▸ **EXCERPTED TEXT**

Prediction of Parkinson subtypes at COXIC 2020

Last week I attended the COXIC seminar (joint seminar Oxford – Imperial focused on networks and complex systems) organised by Florian Klimm from Imperial College London (and former OPIG member!). We had several interesting at the seminar. However, one of them caught my eye more than the rest. It was the talk of Dr Sanjukta Krishnagopal (UCL) titled Predicting Parkinson’s Sub-types through Trajectory Clustering in Bipartite Networks​, of which I will give a quick insight. Hope you like it (at least) as much as I did!

This blogpost is based on these two articles:

  1. Sanjukta Krishnagopal, Rainer Von Coelln, Lisa Shulman, Michelle Girvan. “Identifying and predicting Parkinson’s disease subtypes through trajectory clustering via bipartite networks” PloS one (2020)​
  2. Sanjukta Krishnagopal. “Multi-later Trajectory Clustering Network Algorithm for Disease Subtyping” Biomedical Physics & Engineering Express (2020)​

Parkinson’s disease (PD) is the second most common neurodegenerative disorder. The disease course is variable with the age of onset and rate of progression differing across the population. Unfortunately, there is currently no consensus on Parkinson’s subtypes that are biologically valid and clinically relevant. During the talk, the author presented two methods to predict PD subtypes from clinical data from patients studied across five years and using bipartite networks. In these networks, there are two different sets of nodes: patients and variables (demographics data and PD symptoms mainly).

▸ **DATA LISTING**
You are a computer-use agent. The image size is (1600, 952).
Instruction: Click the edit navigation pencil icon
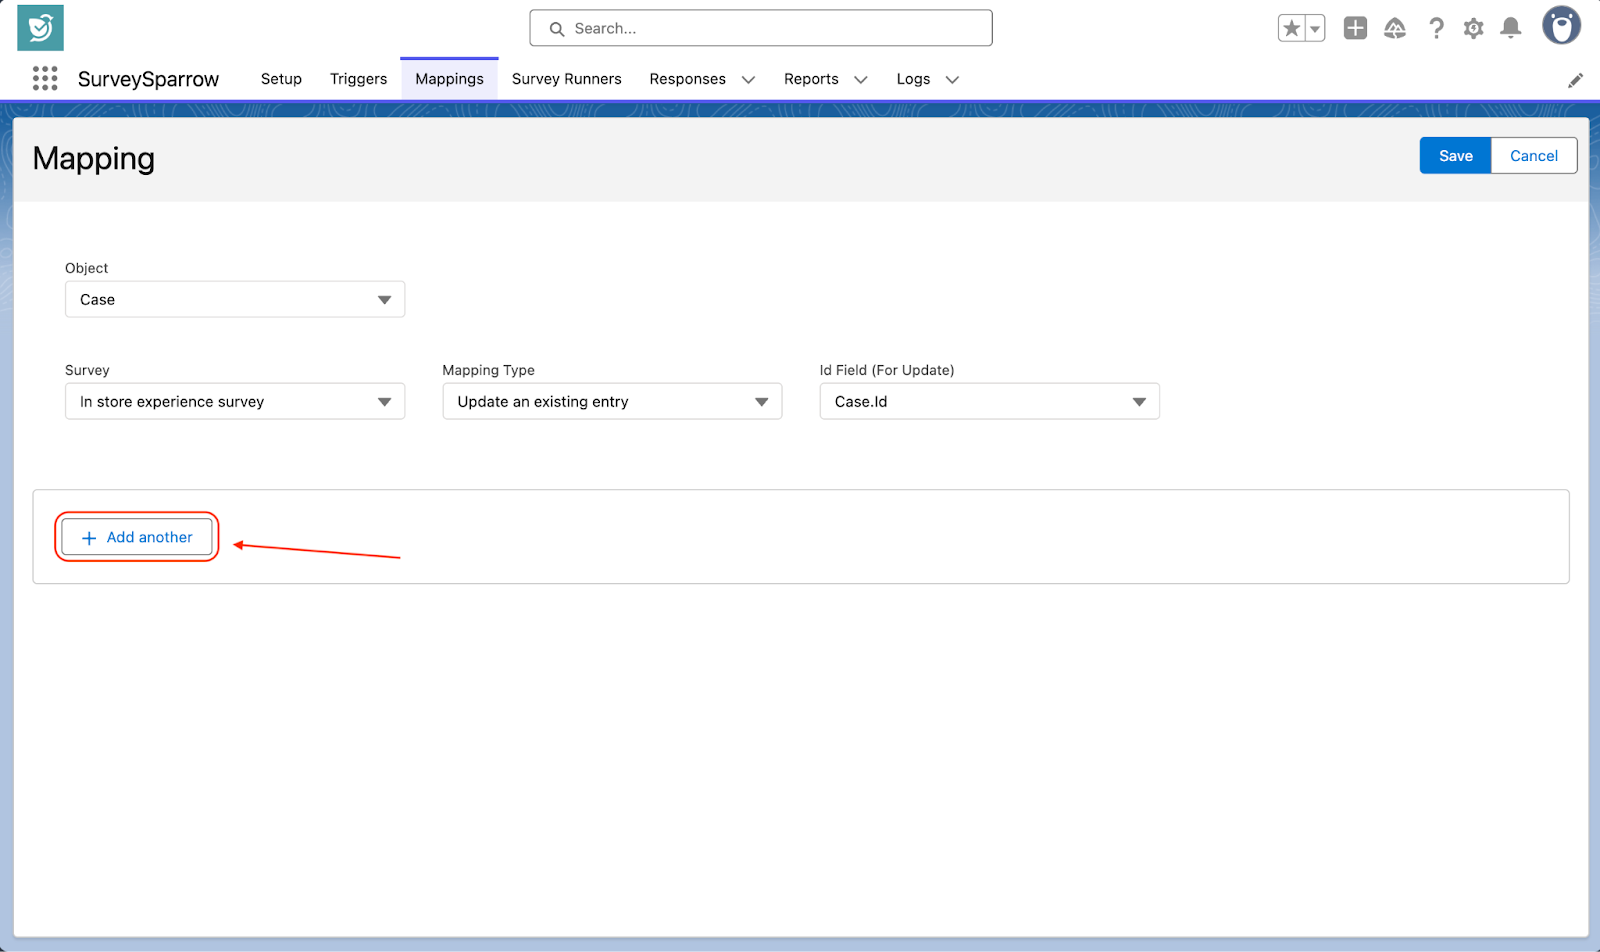tap(1575, 80)
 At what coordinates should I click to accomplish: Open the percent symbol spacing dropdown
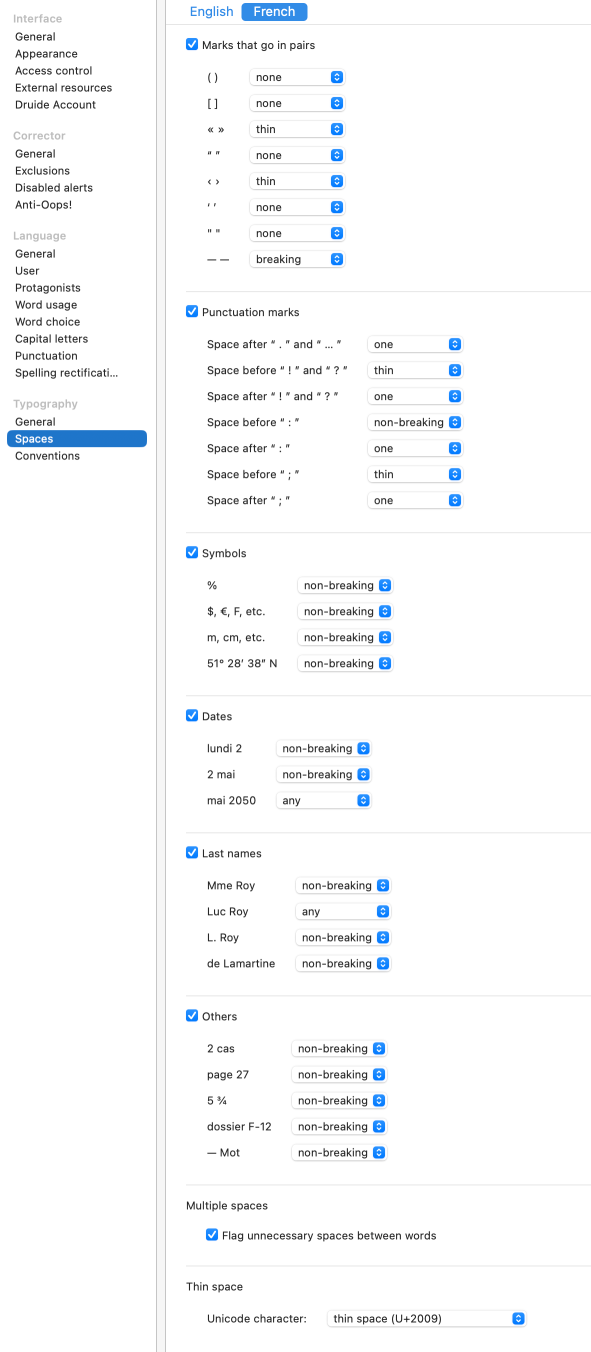pos(345,585)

▸ **WORK TASK 1**
Output the passage of the Parkinson's subtypes post starting at "Parkinson’s disease (PD)" and ending at "PD symptoms mainly).".
▸ **WORK TASK 2**
In the Parkinson's subtypes post, what are the two sets of nodes in the bipartite networks?
The listing is separate material, unrelated to the Parkinson's subtypes post.

▸ **TASK ANSWER 1**
Parkinson’s disease (PD) is the second most common neurodegenerative disorder. The disease course is variable with the age of onset and rate of progression differing across the population. Unfortunately, there is currently no consensus on Parkinson’s subtypes that are biologically valid and clinically relevant. During the talk, the author presented two methods to predict PD subtypes from clinical data from patients studied across five years and using bipartite networks. In these networks, there are two different sets of nodes: patients and variables (demographics data and PD symptoms mainly).

▸ **TASK ANSWER 2**
Patients and variables, mainly demographic data and PD symptoms.